2016-07-27
MOSCOW, June 2 (AP)--Relations between the Vatican and the Russian Orthodox Church are too strained to justify inviting the pope to visit Russia, Orthodox officials said Friday.

Russian President Vladimir Putin is scheduled to meet with Pope John Paul II Monday during his two-day visit to Italy. There has been speculation in Italy that Putin might invite the pope to visit Russia.

Such an invitation would lay the groundwork for the first meeting between the pope and a Russian patriarch.

But Orthodox officials have objected to such a meeting. The Orthodox Patriarch, Alexy II, has long said that disputes between the two churches must be resolved before he or other church officials would agree to meet with John Paul.

``For us, a meeting between the pope and the patriarch should open up a new page in relations between us, so it's not just protocol but a sign of fundamentally different relations,'' Igor Vyzhanov, a church official responsible for relations with the Roman Catholic Church, told The Associated Press.

``And that means improvement before any meeting.''

Vyzhanov said the two key disputes involve the Catholics' use of property the Orthodox consider their own in Ukraine, and Catholic missions in Russia itself.

``There is uncontrolled (Catholic) missionary activity on Russian territory, and they're turning to traditionally Orthodox believers,'' Vyzhanov said.

He said that a meeting between the two religious leaders was theoretically possible outside either Russia or the Vatican, but that such a meeting would still have to be based on progress in inter-church relations. The pope and the patriarch were scheduled to meet in Vienna in 1997, but the meeting was called off over the unresolved disputes.
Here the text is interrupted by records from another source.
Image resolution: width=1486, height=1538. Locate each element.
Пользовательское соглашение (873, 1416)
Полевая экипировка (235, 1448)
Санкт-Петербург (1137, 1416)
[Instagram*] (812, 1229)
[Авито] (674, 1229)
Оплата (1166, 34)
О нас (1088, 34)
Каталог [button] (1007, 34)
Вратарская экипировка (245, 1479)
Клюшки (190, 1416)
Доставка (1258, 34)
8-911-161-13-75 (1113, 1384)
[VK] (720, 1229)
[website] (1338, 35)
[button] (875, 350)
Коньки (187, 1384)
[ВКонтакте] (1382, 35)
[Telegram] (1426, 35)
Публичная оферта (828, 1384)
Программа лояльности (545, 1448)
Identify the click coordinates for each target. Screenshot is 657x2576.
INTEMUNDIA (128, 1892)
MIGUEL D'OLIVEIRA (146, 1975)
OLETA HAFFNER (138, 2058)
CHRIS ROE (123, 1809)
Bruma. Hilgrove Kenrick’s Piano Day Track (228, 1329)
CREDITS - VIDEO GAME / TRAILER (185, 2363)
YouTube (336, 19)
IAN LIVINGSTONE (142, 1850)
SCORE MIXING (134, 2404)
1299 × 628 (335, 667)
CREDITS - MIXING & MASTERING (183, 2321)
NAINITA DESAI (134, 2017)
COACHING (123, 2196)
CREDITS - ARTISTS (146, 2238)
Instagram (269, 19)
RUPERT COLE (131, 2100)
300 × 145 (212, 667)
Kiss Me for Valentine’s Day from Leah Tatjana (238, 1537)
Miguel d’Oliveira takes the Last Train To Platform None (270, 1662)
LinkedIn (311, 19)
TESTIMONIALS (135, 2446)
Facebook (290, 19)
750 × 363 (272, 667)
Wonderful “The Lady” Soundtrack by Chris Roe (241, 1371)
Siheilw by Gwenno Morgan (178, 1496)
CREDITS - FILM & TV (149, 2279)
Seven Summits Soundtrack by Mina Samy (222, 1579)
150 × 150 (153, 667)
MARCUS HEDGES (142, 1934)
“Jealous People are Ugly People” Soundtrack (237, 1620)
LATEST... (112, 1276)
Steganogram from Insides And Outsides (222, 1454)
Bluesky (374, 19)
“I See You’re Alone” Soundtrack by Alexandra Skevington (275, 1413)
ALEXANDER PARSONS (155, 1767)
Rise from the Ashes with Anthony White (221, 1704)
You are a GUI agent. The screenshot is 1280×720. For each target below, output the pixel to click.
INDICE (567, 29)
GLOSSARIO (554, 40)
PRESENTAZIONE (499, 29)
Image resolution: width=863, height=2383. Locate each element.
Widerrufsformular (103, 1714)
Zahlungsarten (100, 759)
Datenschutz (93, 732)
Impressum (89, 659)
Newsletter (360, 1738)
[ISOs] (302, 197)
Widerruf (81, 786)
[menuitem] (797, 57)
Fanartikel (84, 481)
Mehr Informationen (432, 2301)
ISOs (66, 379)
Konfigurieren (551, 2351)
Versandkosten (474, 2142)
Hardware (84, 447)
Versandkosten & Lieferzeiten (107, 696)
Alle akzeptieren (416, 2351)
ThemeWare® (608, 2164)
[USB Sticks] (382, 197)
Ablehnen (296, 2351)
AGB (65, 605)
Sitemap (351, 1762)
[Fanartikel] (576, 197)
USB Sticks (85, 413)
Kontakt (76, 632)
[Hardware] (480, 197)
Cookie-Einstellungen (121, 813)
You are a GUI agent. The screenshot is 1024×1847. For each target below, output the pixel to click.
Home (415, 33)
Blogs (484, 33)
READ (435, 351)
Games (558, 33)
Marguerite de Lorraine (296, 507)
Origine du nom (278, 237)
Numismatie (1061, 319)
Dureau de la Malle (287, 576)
The Catholic weekly Famiglia Cristiana newspaper said last month Putin would officially invite the pope to visit Moscow during their meeting.

Ecumenical experts in Rome said that despite the Roman Catholic pontiff's wish to visit Moscow and improve relations with the Russian Orthodox church, it would be unlikely that he could so without the approval of Russian Orthodox leaders.

John Paul II was invited to Moscow by former Soviet president Mikhail Gorbachev and later by Russian president Boris Yeltsin.